(Screenshot grounding data)
· · · · ·
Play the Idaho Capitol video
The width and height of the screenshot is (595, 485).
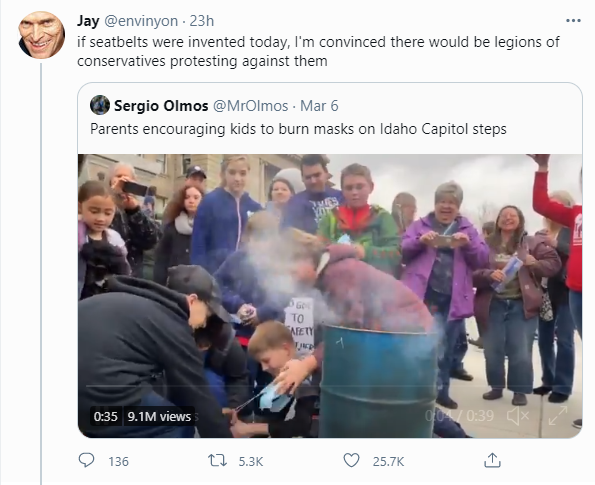click(330, 296)
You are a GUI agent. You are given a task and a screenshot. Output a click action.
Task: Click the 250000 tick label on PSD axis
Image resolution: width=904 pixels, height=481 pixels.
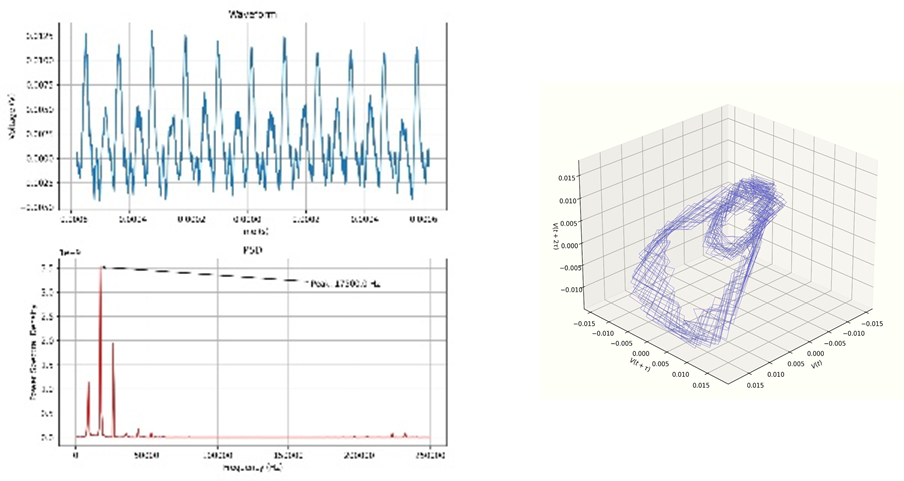[432, 455]
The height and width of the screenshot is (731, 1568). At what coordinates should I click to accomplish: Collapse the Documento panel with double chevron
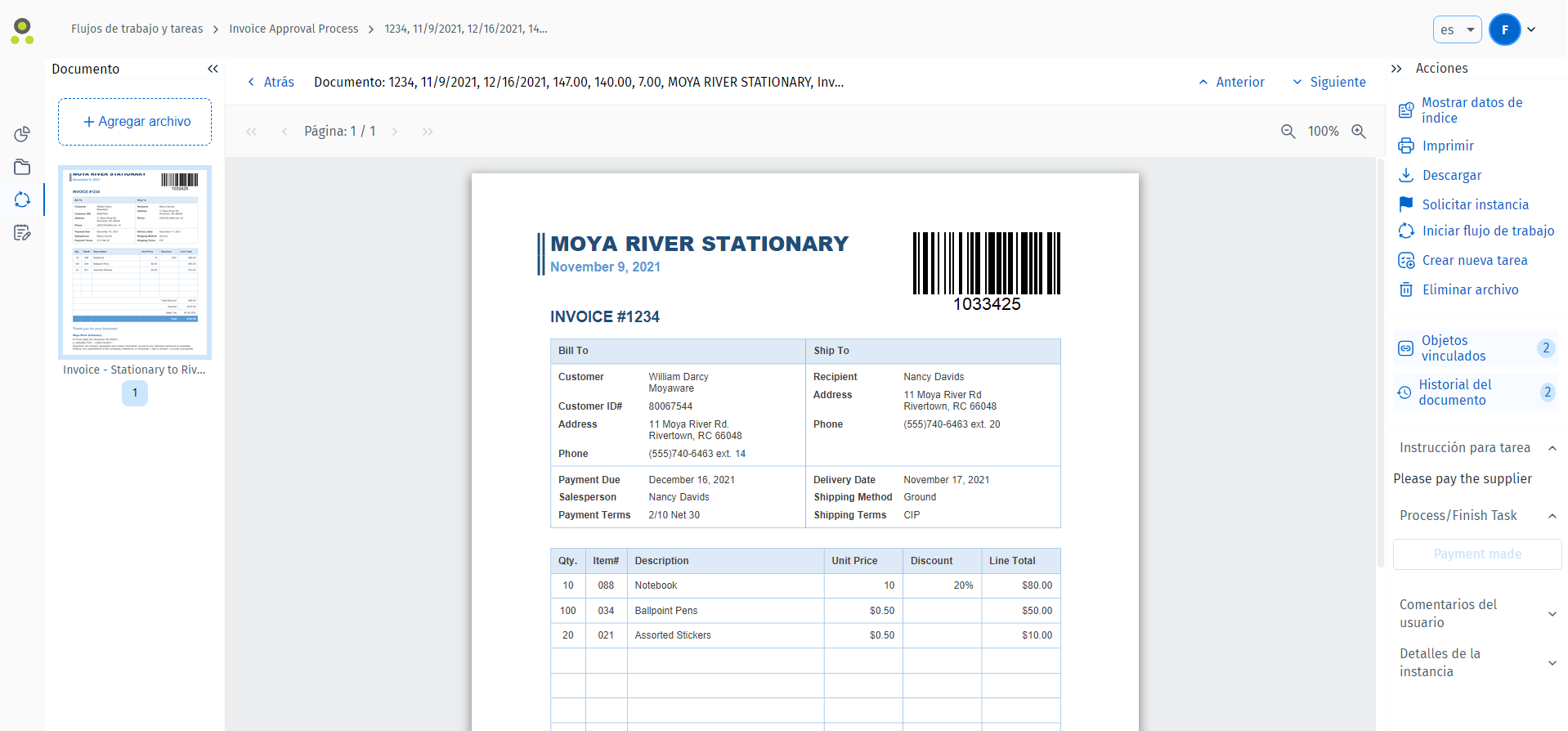213,69
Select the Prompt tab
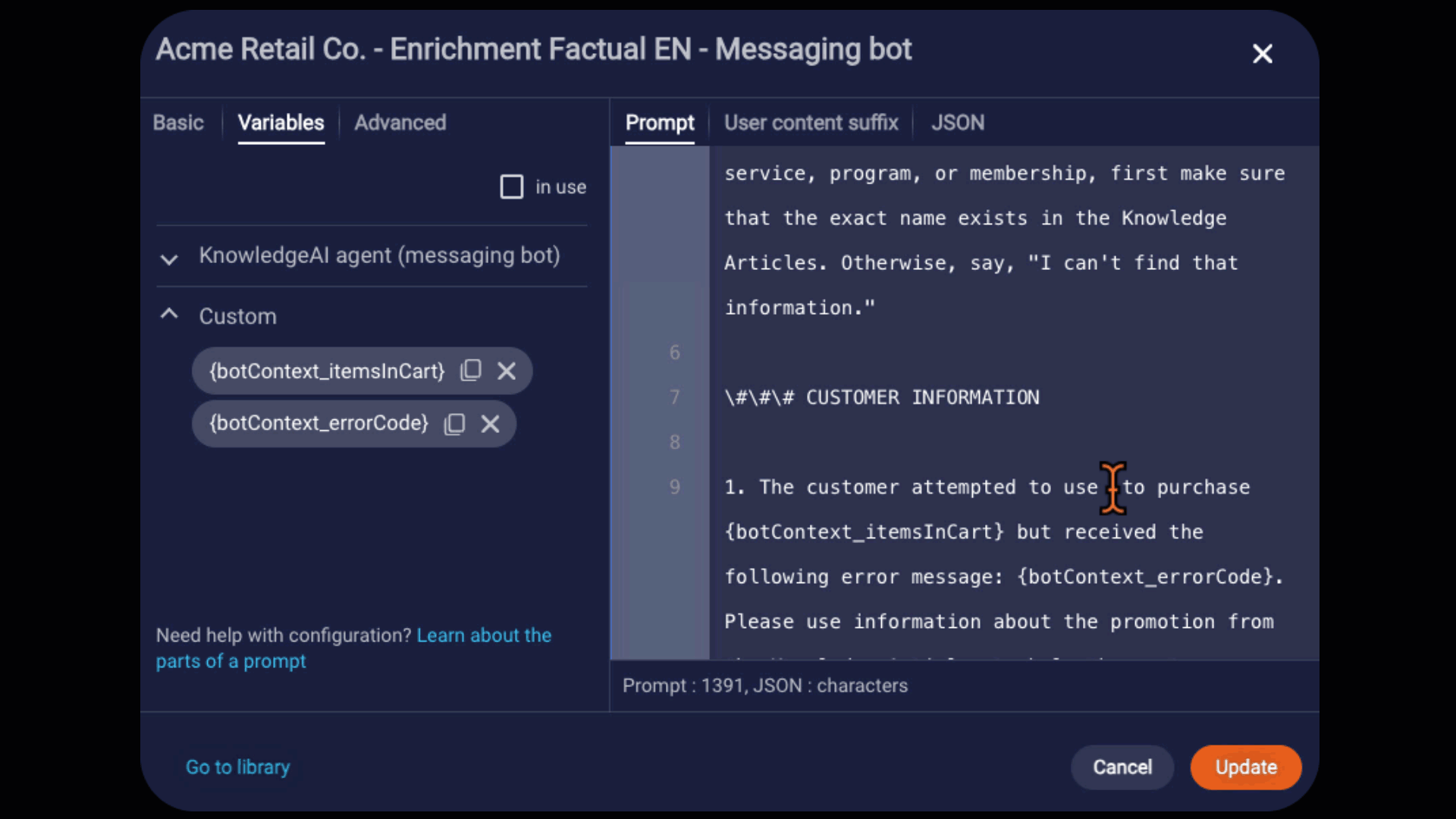The image size is (1456, 819). pyautogui.click(x=660, y=122)
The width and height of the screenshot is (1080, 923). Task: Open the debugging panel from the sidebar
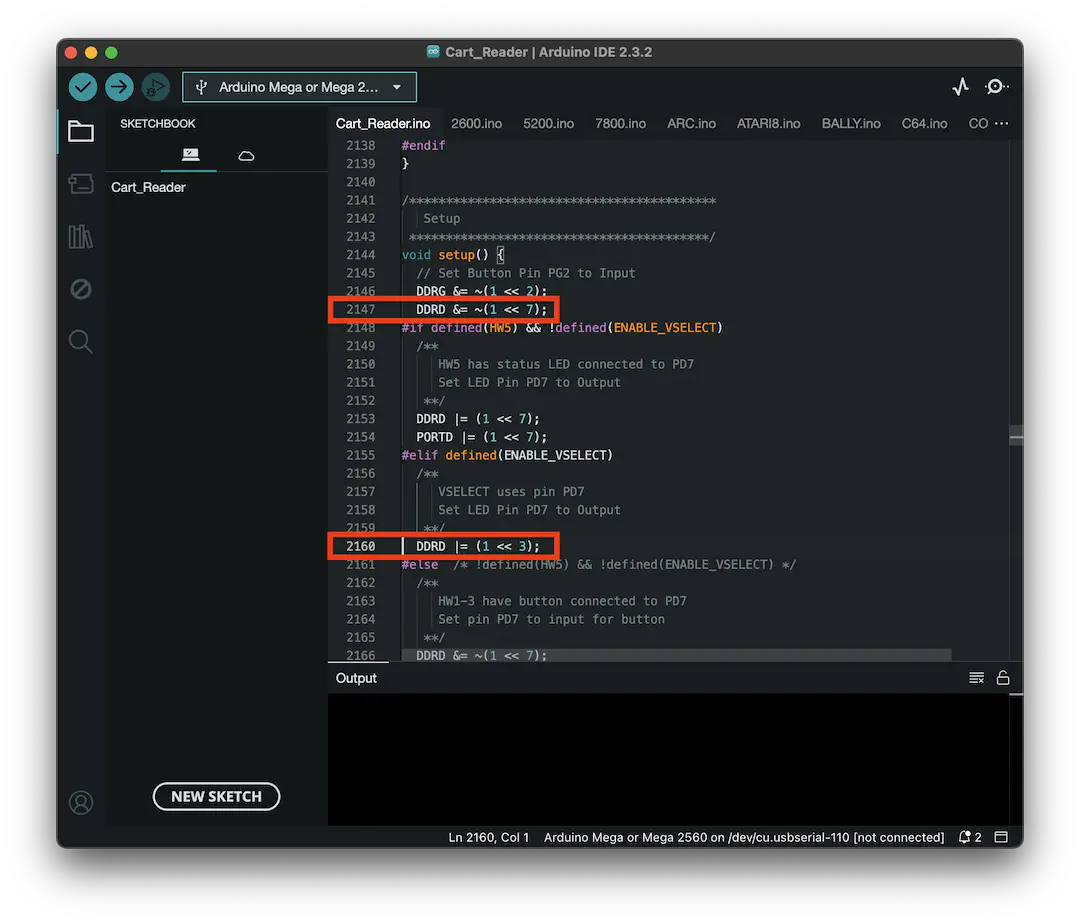pos(81,289)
· · · · ·
INSTRUCTIONS FOR THE TASK :: Write out every entry above exactly as it stands, minus the pictures.

RESPONSE AREA ::
Play the Idaho Capitol video
The width and height of the screenshot is (595, 485).
click(330, 296)
You are a GUI agent. You are given a task and a screenshot. Output a click action.
Task: Click the 250000 tick label on PSD axis
Image resolution: width=904 pixels, height=481 pixels.
[432, 455]
The height and width of the screenshot is (731, 1568). At what coordinates should I click to accomplish: Collapse the Documento panel with double chevron
213,69
Select the Prompt tab
The image size is (1456, 819). pyautogui.click(x=660, y=122)
The width and height of the screenshot is (1080, 923). Task: Open the debugging panel from the sidebar
pos(81,289)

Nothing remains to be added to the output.